Utah Court to Rule on Woman Charged in Elizabeth Smart Kidnapping Case

The Utah Supreme Court has agreed to hear an appeal on whether a woman accused in the 2002 abduction of then-14-year-old Elizabeth Smart may be forcibly medicated in the hope she may become mentally fit to stand trial.

Wanda Barzee's attorneys contend a decision allowing the Utah State Hospital to forcibly medicate their client was wrong because the situation did not meet the criteria set by the U.S. Supreme Court, including that the medication was substantially likely to restore Barzee's competency.

After agreeing this week to hear the case, the court called for an expedited schedule. Although the Supreme Court's calendar has not been set yet for December, Deputy Attorney General Kris Leonard said the high court plans to hear oral arguments in early December.

Barzee, 60, was initially declared incompetent to stand trial in 2004 and ordered held at the state psychiatric hospital, where she has refused to participate in therapy. In June, Third District Judge Judith Atherton ruled Barzee meets all the requirements outlined by the U.S. Supreme Court for a defendant to be forced to take medication.

Elizabeth was taken from the bedroom of her Salt Lake City home in June 2002 and was found nine months later with Barzee and Brian David Mitchell, a homeless man who had once worked as a day laborer at her house. Barzee and Mitchell, also declared incompetent for trial, are charged with kidnapping, sexual assault, burglary and conspiracy to commit kidnapping.

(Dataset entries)
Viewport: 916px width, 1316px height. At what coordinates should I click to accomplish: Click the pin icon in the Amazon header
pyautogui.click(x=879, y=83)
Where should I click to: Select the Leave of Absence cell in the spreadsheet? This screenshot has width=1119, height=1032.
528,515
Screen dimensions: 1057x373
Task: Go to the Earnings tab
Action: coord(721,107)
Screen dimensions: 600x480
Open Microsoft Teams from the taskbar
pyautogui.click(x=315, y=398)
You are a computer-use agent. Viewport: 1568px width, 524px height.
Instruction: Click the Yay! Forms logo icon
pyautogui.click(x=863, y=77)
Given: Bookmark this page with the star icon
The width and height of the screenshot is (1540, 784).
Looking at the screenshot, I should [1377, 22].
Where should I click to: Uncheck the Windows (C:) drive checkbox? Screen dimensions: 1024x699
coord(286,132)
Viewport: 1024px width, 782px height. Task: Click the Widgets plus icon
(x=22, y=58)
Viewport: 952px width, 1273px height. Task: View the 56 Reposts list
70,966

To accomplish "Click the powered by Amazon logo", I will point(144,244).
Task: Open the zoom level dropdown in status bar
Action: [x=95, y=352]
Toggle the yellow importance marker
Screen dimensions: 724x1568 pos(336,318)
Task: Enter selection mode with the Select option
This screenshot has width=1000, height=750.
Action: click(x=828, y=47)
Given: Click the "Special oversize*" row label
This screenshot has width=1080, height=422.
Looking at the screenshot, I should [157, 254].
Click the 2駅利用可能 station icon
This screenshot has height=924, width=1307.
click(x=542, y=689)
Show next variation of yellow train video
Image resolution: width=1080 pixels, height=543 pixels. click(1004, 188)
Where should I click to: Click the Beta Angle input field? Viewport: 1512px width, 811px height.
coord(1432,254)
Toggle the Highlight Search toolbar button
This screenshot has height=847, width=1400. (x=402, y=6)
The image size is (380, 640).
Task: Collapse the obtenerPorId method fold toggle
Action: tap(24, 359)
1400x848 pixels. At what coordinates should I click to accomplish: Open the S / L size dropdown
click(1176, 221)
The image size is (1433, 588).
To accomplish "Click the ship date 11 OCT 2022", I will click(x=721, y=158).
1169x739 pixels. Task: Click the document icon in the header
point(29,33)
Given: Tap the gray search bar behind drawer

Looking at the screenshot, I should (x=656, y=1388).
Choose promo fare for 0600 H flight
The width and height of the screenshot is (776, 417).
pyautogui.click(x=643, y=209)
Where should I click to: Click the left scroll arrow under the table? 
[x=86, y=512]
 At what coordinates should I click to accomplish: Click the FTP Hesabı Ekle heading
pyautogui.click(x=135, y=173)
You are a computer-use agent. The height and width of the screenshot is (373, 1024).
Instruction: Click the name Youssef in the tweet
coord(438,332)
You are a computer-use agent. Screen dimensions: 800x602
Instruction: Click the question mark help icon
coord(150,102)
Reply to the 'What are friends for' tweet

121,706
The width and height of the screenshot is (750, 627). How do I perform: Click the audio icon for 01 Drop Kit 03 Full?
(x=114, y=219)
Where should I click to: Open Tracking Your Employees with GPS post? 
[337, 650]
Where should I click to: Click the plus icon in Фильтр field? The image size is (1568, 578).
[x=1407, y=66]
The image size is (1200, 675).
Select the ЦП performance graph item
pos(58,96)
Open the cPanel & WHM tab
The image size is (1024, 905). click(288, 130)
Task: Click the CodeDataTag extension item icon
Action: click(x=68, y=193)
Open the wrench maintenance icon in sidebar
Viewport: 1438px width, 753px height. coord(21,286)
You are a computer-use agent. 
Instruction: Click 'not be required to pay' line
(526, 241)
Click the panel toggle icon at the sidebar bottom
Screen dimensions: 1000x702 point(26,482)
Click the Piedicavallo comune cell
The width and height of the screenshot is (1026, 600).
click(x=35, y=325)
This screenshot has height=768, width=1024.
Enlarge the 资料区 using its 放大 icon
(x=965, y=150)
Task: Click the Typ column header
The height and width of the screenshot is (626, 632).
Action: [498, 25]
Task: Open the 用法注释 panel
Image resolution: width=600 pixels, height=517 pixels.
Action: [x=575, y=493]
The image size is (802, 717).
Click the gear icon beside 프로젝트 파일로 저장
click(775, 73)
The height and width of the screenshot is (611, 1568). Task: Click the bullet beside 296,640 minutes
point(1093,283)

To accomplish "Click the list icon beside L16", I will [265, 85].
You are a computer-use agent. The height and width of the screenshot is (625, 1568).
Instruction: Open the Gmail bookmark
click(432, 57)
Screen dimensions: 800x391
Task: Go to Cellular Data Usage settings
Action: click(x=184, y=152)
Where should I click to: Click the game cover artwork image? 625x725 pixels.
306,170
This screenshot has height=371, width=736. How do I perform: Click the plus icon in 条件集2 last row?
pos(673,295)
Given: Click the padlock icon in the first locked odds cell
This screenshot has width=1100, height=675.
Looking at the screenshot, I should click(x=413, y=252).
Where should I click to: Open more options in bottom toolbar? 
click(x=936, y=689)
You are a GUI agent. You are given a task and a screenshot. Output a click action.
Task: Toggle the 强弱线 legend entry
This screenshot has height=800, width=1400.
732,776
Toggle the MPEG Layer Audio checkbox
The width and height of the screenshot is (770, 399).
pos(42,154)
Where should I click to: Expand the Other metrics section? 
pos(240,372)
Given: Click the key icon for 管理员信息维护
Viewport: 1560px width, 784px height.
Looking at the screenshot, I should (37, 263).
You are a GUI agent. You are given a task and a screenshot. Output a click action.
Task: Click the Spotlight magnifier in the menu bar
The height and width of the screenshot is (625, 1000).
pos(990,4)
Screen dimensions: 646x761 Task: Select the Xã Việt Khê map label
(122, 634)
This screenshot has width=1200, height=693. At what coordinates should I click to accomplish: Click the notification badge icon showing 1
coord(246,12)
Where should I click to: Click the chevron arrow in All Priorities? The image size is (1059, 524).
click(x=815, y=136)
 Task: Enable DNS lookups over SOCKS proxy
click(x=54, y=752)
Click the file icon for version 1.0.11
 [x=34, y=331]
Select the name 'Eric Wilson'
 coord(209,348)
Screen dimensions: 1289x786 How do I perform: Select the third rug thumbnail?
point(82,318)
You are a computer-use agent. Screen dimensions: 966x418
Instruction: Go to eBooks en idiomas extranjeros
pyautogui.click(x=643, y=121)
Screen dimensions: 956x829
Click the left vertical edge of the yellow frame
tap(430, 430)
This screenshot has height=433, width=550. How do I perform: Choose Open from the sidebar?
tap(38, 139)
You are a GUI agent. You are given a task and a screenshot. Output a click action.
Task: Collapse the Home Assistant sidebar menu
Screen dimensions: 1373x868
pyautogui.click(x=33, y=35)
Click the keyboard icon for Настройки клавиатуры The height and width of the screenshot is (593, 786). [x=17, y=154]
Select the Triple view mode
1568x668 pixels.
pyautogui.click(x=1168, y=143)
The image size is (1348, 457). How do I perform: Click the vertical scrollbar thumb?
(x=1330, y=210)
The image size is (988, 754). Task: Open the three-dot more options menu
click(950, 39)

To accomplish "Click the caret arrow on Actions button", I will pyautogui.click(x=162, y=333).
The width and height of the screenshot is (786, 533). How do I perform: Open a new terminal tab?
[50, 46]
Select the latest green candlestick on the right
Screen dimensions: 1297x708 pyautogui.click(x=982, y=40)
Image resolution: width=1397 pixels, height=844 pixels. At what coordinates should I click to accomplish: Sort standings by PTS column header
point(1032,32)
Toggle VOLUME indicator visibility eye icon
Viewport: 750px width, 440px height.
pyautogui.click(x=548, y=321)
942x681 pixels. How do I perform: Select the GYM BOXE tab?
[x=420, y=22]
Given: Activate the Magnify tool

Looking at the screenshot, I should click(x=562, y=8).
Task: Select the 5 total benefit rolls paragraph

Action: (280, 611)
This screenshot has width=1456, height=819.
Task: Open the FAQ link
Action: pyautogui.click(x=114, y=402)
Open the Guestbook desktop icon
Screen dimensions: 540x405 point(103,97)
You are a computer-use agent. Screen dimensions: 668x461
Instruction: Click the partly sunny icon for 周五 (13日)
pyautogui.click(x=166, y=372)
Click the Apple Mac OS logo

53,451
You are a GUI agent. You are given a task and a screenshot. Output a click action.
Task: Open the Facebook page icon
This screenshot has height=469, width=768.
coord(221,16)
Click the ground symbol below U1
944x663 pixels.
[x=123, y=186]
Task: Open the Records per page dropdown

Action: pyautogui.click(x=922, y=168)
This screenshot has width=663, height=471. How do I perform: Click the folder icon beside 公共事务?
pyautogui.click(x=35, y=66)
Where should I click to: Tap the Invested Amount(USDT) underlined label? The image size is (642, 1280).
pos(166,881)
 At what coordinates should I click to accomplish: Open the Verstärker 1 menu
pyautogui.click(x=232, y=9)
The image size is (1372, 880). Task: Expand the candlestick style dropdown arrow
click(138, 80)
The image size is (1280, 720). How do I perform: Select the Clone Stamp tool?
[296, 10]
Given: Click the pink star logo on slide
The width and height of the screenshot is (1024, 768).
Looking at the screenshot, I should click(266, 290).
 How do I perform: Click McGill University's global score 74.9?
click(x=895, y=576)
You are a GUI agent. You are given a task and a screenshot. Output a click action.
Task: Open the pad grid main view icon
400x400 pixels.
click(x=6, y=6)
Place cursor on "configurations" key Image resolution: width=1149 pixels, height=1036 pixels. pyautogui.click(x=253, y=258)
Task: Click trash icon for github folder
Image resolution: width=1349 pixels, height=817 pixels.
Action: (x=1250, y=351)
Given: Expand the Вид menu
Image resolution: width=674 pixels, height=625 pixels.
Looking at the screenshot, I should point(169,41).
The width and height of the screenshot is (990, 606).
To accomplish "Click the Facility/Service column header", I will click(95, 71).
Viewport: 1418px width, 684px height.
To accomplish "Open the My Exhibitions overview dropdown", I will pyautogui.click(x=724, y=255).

→ **TASK INSTRUCTIONS**
In the article on the Elizabeth Smart kidnapping case, reproduce the text between "Wanda Barzee's attorneys" and "in early December.", inclusive.

→ **FINAL ANSWER**
Wanda Barzee's attorneys contend a decision allowing the Utah State Hospital to forcibly medicate their client was wrong because the situation did not meet the criteria set by the U.S. Supreme Court, including that the medication was substantially likely to restore Barzee's competency.

After agreeing this week to hear the case, the court called for an expedited schedule. Although the Supreme Court's calendar has not been set yet for December, Deputy Attorney General Kris Leonard said the high court plans to hear oral arguments in early December.